→ **TASK TO CARRY OUT**: Filter the entries below, keeping only lines with "computer".

[Data entries]
↓

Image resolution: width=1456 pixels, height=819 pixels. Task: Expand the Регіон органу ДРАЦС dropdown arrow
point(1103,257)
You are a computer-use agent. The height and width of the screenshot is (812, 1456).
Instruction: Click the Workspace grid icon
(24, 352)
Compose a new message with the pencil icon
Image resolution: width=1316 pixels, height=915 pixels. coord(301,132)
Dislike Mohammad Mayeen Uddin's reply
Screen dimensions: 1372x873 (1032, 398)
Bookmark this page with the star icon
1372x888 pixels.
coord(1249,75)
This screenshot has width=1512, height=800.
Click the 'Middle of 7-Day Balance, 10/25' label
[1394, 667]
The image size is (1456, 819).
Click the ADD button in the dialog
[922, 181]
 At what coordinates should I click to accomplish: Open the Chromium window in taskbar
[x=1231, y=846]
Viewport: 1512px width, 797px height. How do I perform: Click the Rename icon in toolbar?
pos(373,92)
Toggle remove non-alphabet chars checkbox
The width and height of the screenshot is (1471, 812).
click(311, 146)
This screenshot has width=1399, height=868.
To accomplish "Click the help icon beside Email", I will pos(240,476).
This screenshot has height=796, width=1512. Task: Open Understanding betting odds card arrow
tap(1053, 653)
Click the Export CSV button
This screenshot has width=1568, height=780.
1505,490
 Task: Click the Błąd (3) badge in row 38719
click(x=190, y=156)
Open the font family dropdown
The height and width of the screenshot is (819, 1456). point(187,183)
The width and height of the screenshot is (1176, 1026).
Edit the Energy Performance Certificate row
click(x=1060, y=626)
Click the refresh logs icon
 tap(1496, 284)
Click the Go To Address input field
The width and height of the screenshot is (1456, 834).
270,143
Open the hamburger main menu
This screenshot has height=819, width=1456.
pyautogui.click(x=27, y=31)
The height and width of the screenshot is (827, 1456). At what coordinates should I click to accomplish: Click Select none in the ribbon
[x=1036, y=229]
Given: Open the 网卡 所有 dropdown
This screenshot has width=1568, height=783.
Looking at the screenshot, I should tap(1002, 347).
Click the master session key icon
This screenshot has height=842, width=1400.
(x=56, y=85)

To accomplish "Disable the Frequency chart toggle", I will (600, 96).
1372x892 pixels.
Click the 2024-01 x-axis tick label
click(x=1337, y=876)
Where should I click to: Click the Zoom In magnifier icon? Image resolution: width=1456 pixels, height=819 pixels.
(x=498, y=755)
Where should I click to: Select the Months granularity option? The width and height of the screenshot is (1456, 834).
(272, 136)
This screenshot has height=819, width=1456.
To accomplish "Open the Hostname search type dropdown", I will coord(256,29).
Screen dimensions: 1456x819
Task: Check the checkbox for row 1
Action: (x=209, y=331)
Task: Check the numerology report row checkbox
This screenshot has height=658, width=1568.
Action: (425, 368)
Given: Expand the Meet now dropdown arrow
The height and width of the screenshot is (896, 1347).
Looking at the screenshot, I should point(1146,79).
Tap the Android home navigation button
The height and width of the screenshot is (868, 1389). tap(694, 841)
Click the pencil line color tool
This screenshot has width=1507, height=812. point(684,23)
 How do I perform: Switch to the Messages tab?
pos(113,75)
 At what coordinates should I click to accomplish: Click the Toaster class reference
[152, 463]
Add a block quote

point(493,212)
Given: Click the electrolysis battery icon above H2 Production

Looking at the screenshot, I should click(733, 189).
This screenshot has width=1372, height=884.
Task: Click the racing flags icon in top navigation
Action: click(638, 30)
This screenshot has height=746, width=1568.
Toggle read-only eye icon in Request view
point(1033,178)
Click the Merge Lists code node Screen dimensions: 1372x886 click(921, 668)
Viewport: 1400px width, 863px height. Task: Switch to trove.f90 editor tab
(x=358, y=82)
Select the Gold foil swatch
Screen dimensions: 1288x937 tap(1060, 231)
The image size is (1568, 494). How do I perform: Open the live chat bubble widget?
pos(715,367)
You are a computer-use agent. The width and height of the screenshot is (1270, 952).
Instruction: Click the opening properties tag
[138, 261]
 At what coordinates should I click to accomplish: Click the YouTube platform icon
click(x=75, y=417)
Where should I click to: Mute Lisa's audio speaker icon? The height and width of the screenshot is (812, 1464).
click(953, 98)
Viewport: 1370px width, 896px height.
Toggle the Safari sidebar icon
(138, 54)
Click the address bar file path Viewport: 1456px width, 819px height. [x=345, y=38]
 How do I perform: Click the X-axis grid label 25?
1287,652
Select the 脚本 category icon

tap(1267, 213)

↑

→ **TASK RESULT**:
You are a computer-use agent. The height and width of the screenshot is (812, 1456).
You are a computer-use agent. The width and height of the screenshot is (1270, 952).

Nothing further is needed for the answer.